*WHAT TO WORK ON*:
1/ Answer from the global health page:
(a) Which partnering communities does it name?
(b) What is the name of the planned new center?
(c) In which city does the school work locally?
2/ Please reproduce the global health page word for word from "We have an ambitious" up to and including "and Health Innovation.".

=== SELECTED PASSAGE ===

Global Health and the School of Human Evolution and Social Change

Professor Alexandra Brewis Slade and Fijian children

 

A Global Perspective

Global Health in the School of Human Evolution and Social Change refers to our coordinated efforts in research, instruction and service to create sustainable community and population-level quality of life improvements that reach across political, social and geographic boundaries.

 

To us, global health is much more and very different from public health. We understand that major health challenges stem from many factors well outside of disease – ecological, cultural, institutional, historical, evolutionary, social and technological. Any effective, sustainable solutions to our most pressing global health challenges will need to take all of these factors into account, including the complex ways in which they relate to each other. To do this, we apply cutting-edge methods and theories from the social and life sciences, including anthropology, mathematics, genetics, history, human biology, sociology and geography.

 

Our focus is especially on addressing those problems that have proved most intractable to standard public health approaches, such as:

  • neglected and reemerging infectious diseases,
  • obesity and food insecurity,
  • childbirth complications in low-resource settings and
  • climate change-related disease.

Ill health is often created or exacerbated by power imbalances, poverty and other forms of social exclusion. A commitment to the principles of social justice and of community-centered and community-serving research is evident in everything we do. We focus our efforts in specific partnering communities located around the world – such as Paraguay, Guatemala, Bangladesh, Mexico and Fiji – and work on health issues they define as critical. But a concern for a just and healthy world starts at home, so we also work locally in Phoenix, with our city's most vulnerable residents, many of whom are migrants from around the world.

 

We have an ambitious and coordinated research agenda, energetic faculty, innovative degrees and a range of outstanding international programs and coordinated research and internship opportunities for students.

 

We are also working on a plan for a new Center for Global and Community Health. If approved, the center would act as a place to develop and sustain projects and partnerships as we work to meet the challenges of improving the human condition in an increasingly global, complex and unequal world.

 

Other initiatives relevant to Global Health at ASU that complement our efforts include those in the Biodesign Institute, the Ira A. Fulton Schools of Engineering, the W.P. Carey School of Business and the College of Nursing and Health Innovation.

=== DATA RECORDS ===

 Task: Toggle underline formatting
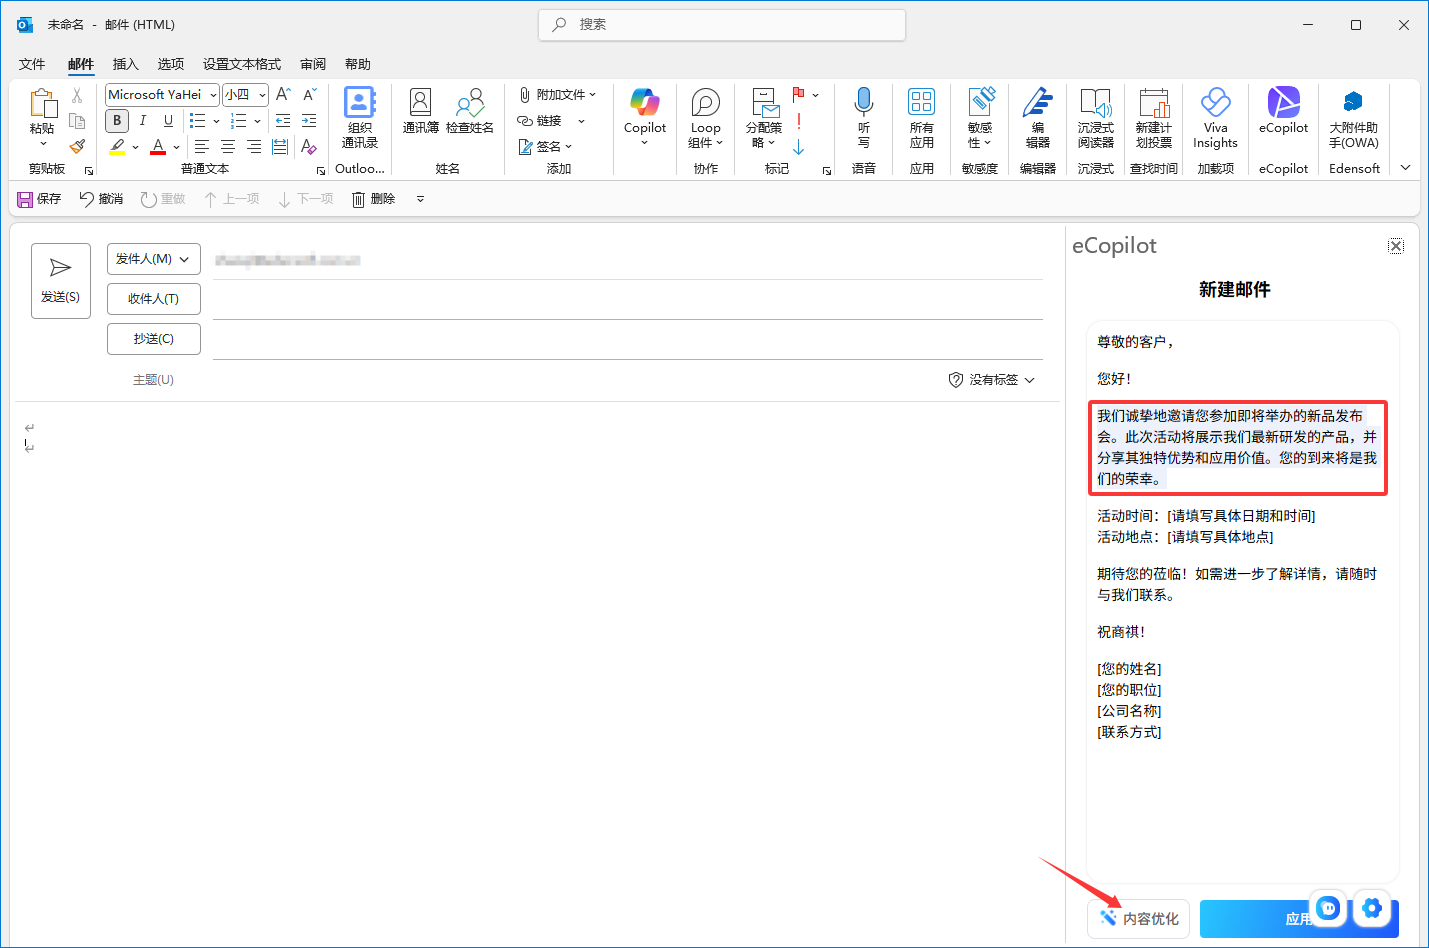[x=168, y=120]
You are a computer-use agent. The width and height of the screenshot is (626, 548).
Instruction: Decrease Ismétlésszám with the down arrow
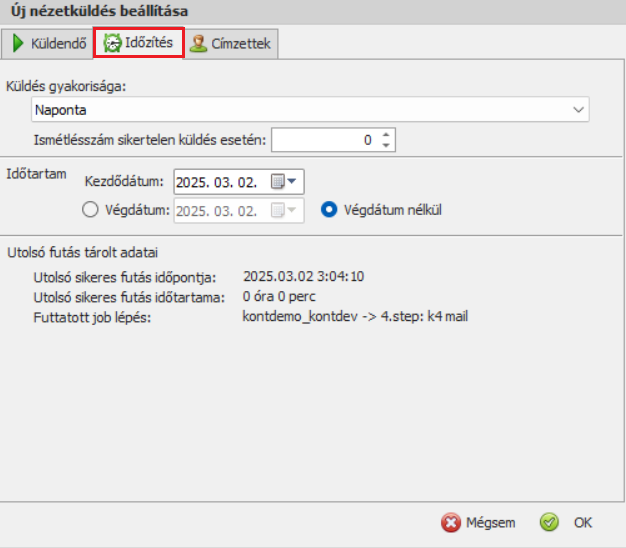(x=386, y=146)
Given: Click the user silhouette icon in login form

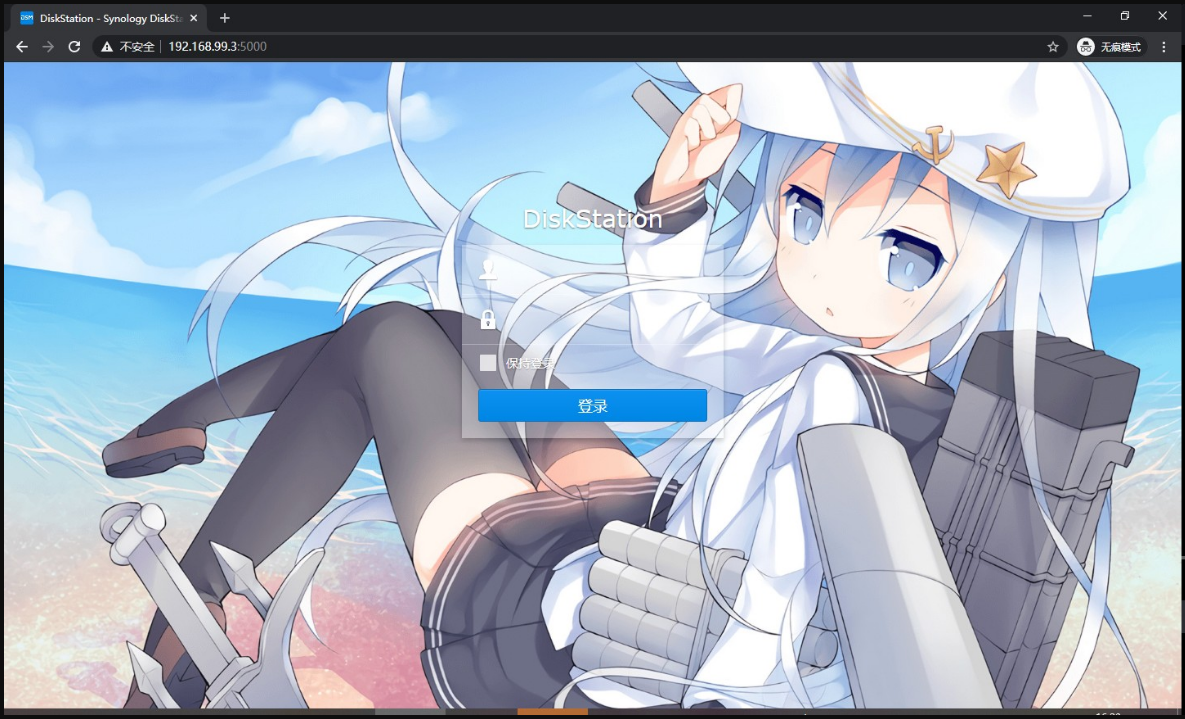Looking at the screenshot, I should pyautogui.click(x=488, y=268).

===

*YOUR WRITTEN ANSWERS*:
1/
(a) Paraguay, Guatemala, Bangladesh, Mexico and Fiji
(b) The Center for Global and Community Health
(c) Phoenix

2/
We have an ambitious and coordinated research agenda, energetic faculty, innovative degrees and a range of outstanding international programs and coordinated research and internship opportunities for students.

 

We are also working on a plan for a new Center for Global and Community Health. If approved, the center would act as a place to develop and sustain projects and partnerships as we work to meet the challenges of improving the human condition in an increasingly global, complex and unequal world.

 

Other initiatives relevant to Global Health at ASU that complement our efforts include those in the Biodesign Institute, the Ira A. Fulton Schools of Engineering, the W.P. Carey School of Business and the College of Nursing and Health Innovation.